### Task directions
What is the number of lines in these records that hold the word "Switch"? Reply with that number alone.

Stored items
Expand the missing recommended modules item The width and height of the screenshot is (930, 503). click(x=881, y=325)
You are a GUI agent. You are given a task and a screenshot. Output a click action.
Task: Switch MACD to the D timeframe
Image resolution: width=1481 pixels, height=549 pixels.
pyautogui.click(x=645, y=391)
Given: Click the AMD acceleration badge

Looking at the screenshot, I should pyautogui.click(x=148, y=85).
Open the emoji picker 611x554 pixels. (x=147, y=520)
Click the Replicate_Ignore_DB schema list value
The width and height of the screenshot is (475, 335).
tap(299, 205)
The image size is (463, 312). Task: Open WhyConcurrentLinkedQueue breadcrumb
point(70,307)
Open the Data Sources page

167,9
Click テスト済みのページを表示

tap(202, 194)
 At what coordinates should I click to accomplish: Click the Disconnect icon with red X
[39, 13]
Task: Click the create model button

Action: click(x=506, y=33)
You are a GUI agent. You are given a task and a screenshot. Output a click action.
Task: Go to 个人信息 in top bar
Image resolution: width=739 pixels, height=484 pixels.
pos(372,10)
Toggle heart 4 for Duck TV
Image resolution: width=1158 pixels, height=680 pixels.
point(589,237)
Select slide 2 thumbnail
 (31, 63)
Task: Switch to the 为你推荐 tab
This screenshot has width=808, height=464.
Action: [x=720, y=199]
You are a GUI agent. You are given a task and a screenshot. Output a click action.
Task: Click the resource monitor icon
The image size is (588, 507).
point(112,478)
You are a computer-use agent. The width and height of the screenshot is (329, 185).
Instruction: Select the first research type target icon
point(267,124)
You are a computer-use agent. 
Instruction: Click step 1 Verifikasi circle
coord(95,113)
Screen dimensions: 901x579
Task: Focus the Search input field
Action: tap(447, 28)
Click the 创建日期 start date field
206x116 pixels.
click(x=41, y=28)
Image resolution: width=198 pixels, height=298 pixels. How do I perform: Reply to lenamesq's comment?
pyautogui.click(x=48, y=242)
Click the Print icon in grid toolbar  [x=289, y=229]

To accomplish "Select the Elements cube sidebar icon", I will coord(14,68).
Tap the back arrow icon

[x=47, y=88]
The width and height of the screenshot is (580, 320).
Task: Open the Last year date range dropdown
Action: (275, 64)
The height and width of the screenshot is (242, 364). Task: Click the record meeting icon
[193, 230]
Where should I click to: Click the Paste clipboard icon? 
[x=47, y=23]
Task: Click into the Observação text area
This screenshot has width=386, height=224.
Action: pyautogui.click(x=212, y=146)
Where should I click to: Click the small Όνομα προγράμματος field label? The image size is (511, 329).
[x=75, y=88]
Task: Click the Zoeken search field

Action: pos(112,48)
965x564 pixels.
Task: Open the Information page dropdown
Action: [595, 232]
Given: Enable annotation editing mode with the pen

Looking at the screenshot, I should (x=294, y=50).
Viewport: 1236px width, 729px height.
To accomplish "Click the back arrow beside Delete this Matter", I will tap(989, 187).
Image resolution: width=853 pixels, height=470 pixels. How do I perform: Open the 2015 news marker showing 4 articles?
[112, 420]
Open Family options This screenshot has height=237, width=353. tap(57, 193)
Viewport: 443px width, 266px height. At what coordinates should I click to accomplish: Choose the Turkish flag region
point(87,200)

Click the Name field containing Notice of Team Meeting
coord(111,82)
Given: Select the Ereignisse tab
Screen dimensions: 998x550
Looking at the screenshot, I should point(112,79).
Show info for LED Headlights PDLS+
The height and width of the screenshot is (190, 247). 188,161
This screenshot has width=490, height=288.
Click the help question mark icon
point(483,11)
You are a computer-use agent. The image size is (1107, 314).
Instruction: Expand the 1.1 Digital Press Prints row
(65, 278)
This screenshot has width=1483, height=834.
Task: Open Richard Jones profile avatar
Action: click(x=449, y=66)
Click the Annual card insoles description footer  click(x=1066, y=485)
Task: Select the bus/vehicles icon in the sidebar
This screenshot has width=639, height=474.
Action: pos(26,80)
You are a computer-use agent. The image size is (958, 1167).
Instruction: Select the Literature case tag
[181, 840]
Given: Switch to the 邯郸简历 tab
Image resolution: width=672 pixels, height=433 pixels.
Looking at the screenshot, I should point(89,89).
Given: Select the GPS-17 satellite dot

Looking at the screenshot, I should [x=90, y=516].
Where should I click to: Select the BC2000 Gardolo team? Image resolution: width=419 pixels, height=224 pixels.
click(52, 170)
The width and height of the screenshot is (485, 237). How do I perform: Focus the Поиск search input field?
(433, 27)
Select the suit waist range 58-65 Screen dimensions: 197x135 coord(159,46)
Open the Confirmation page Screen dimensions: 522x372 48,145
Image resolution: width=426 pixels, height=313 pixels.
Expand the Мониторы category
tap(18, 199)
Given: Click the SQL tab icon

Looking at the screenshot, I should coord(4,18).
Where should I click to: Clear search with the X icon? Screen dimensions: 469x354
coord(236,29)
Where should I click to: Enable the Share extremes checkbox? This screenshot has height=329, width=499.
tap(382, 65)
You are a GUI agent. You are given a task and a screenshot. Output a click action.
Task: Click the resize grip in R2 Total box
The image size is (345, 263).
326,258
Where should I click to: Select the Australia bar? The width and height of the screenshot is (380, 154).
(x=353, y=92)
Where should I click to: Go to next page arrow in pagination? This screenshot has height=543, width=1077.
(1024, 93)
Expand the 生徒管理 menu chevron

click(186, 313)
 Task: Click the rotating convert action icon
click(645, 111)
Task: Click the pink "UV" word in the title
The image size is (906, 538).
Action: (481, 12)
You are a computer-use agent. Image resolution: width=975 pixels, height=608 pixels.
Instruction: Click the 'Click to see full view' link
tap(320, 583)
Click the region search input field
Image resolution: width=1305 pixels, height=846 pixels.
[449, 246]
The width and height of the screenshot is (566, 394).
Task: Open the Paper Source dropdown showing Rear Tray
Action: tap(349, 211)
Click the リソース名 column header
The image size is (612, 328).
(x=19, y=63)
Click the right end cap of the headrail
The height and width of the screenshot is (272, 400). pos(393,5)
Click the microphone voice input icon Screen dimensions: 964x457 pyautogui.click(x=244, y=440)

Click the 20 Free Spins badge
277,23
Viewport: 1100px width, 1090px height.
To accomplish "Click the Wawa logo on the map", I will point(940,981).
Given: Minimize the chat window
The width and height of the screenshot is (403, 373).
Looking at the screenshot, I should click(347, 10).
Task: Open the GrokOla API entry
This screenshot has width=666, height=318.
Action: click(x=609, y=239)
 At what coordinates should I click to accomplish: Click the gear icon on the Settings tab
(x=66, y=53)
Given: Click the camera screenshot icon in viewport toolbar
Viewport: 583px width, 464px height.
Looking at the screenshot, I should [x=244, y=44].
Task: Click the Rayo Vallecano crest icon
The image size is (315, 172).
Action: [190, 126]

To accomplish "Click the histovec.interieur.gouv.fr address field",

### Task answer
3